Required action: In your copy, leave out the pictures; write out all the data exactly.

-----

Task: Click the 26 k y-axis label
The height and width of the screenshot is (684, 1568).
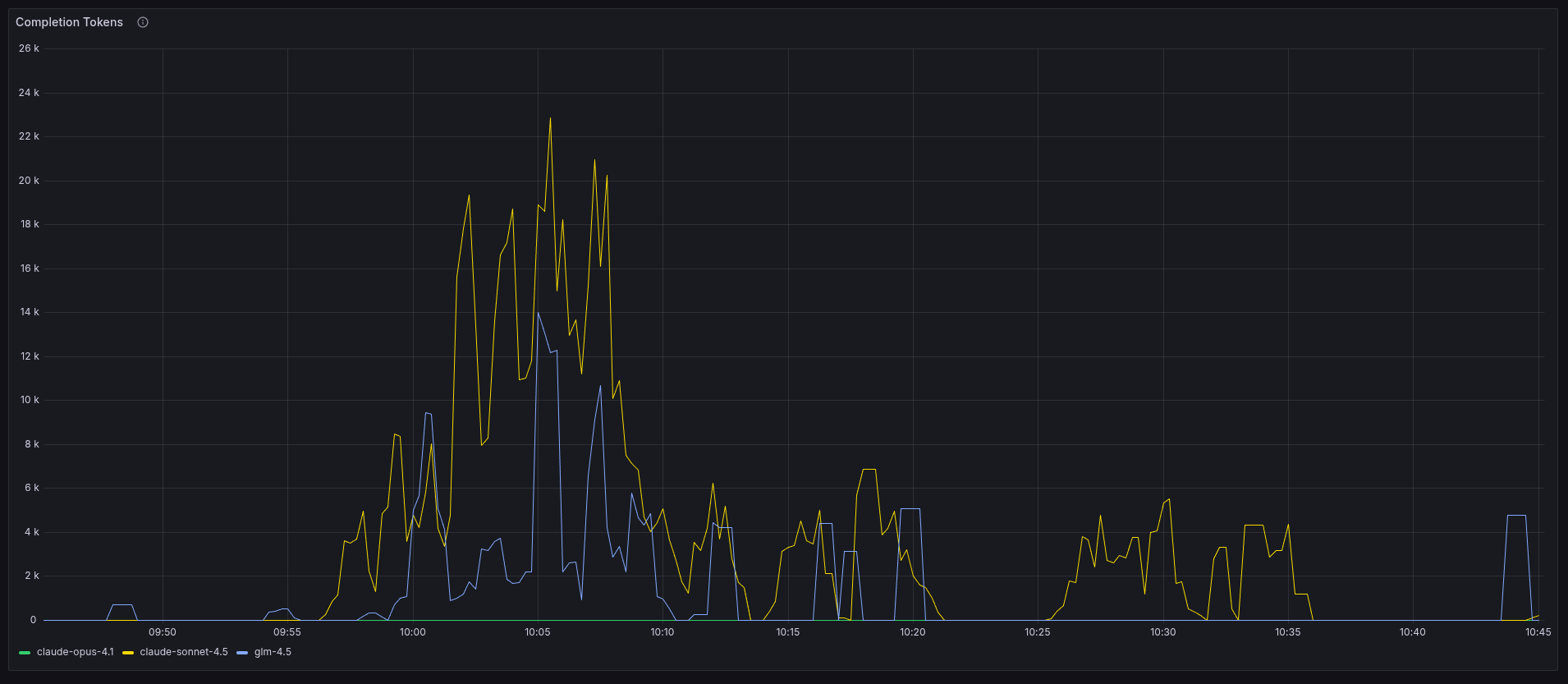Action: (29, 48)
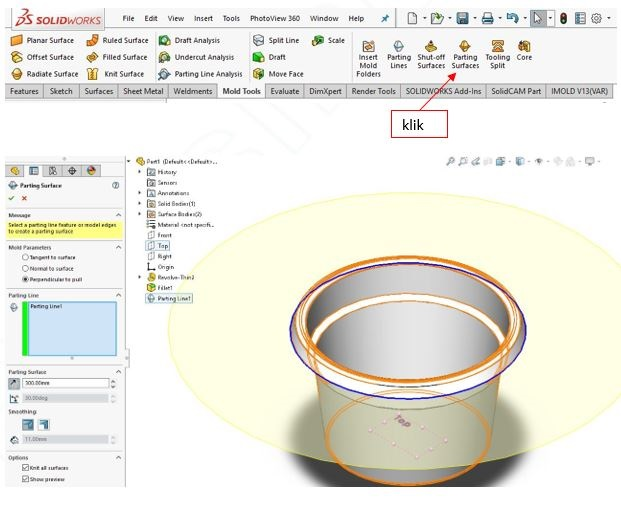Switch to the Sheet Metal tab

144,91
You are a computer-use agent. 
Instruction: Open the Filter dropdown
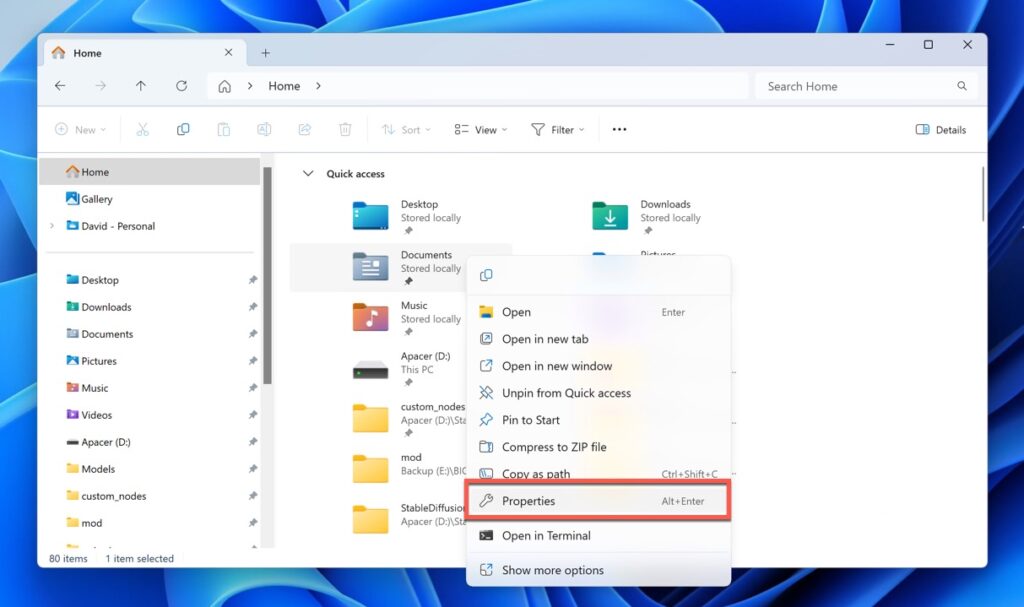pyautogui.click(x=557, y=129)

-----

Written solution:
Task: Click the 26 k y-axis label
The height and width of the screenshot is (684, 1568).
Action: (29, 48)
Switch to the Sheet Metal tab

144,91
You are a computer-use agent. 
Instruction: Open the Filter dropdown
pyautogui.click(x=557, y=129)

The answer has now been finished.